Leave out the pictures and retype, exactly, the lines below from the line with "Given: Open Bookings entry with zero badge" up to and including the line with "This screenshot has", nothing more.

▸ **Exercise material**:
※ ※ ※
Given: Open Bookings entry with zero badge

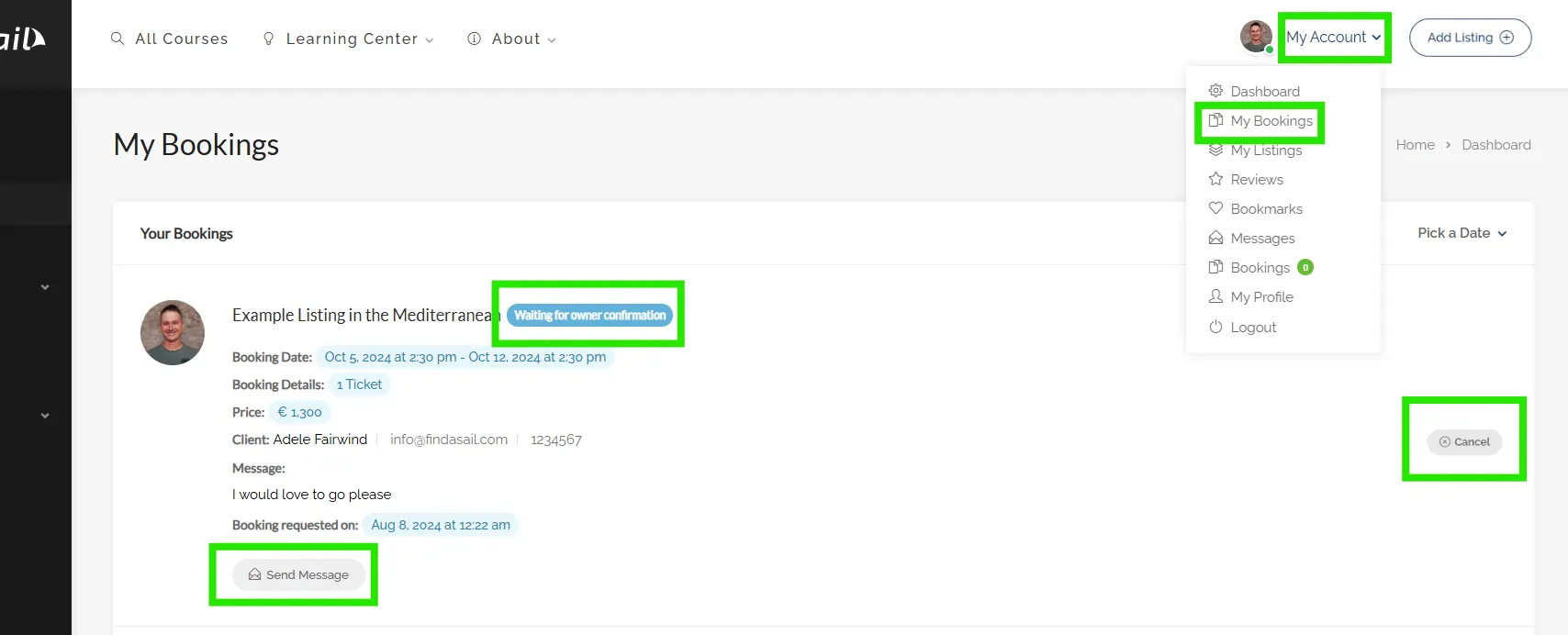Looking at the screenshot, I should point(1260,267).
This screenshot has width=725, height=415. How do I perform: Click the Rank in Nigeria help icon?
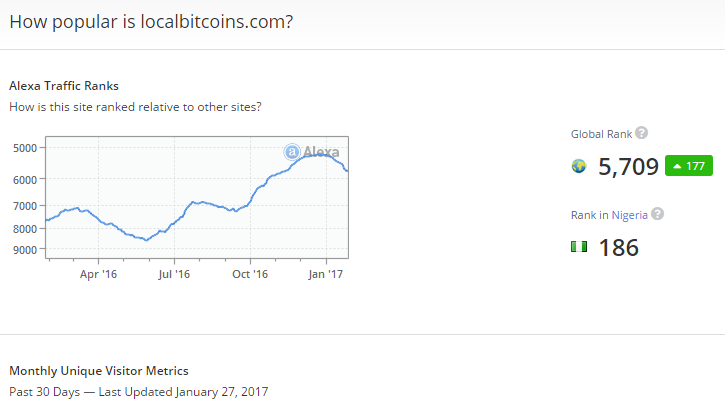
※ ※ ※
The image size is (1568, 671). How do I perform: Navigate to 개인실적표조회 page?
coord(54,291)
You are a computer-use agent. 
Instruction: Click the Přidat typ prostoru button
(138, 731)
※ ※ ※
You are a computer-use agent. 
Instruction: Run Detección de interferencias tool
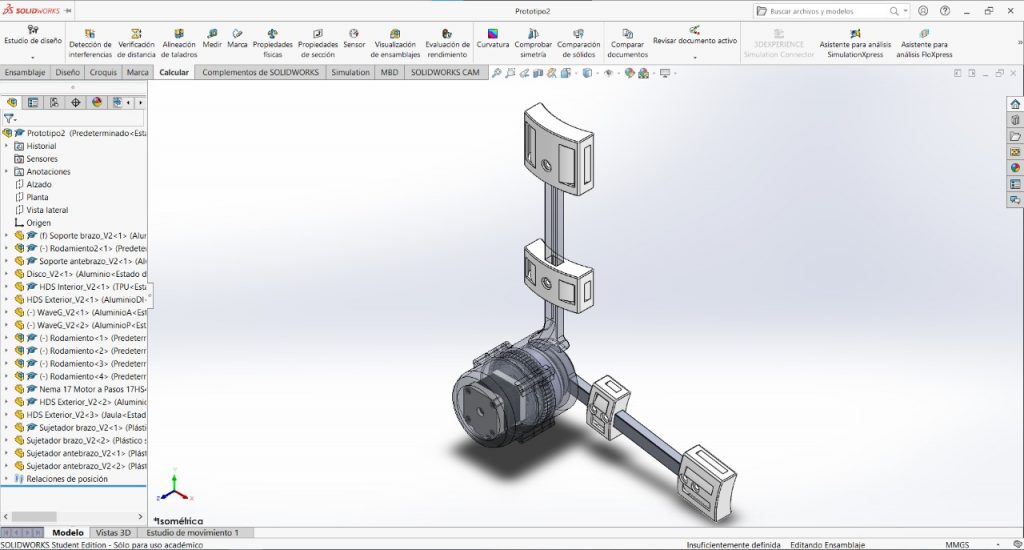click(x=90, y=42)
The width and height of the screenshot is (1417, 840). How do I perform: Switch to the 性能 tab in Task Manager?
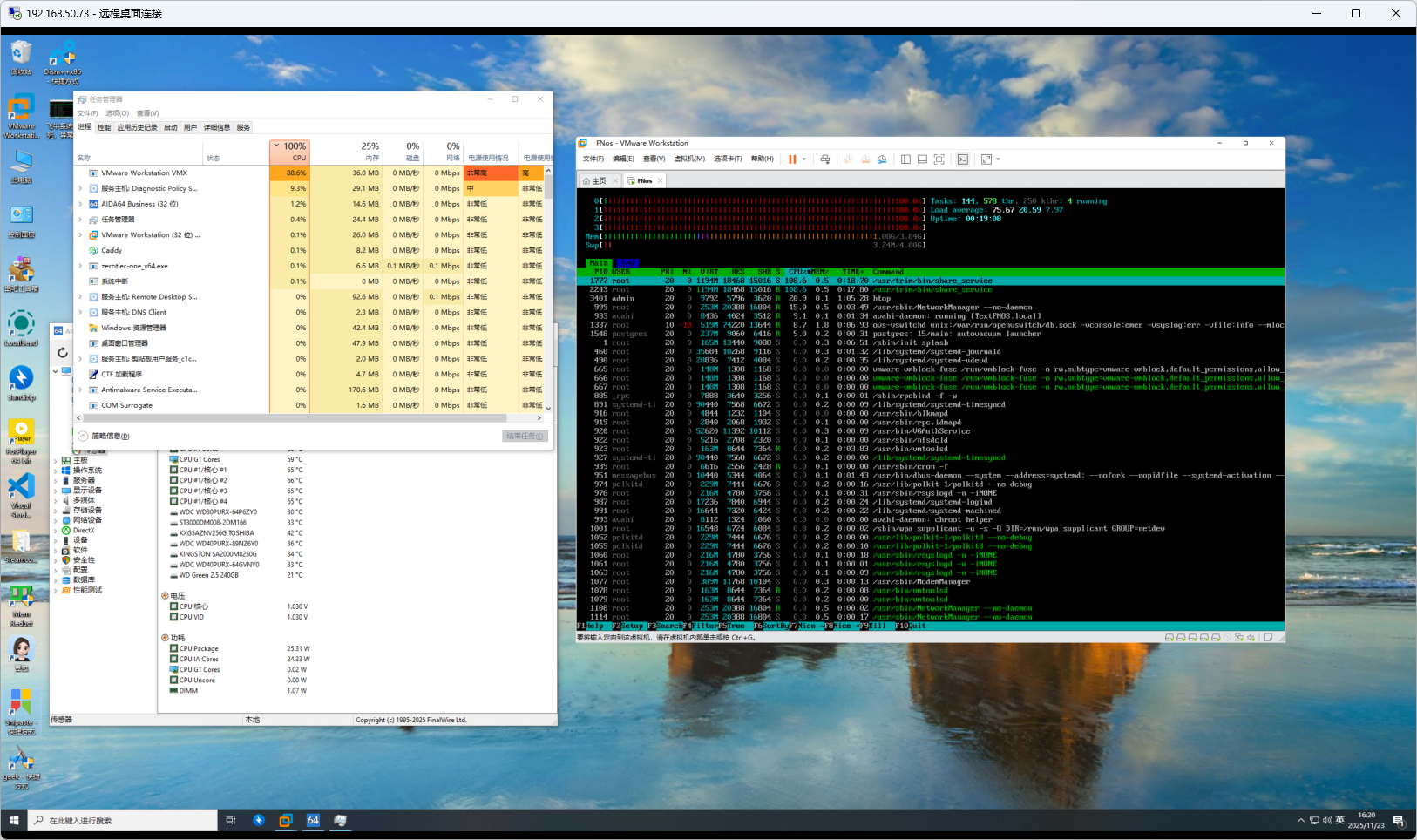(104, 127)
※ ※ ※
▸ **Answer to this task**:
Given: Open Bookings entry with zero badge

Looking at the screenshot, I should point(1260,267).
This screenshot has width=725, height=415. How do I perform: Click the Rank in Nigeria help icon?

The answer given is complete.